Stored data
···

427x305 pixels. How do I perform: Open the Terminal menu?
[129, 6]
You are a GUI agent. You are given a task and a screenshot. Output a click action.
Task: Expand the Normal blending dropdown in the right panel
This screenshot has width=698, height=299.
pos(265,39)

···

Return the full data above, line for line.

§ ANSWER TO THIS TASK
427x305 pixels. How do I perform: Open the Terminal menu?
[129, 6]
You are a GUI agent. You are given a task and a screenshot. Output a click action.
Task: Expand the Normal blending dropdown in the right panel
This screenshot has width=698, height=299.
pos(265,39)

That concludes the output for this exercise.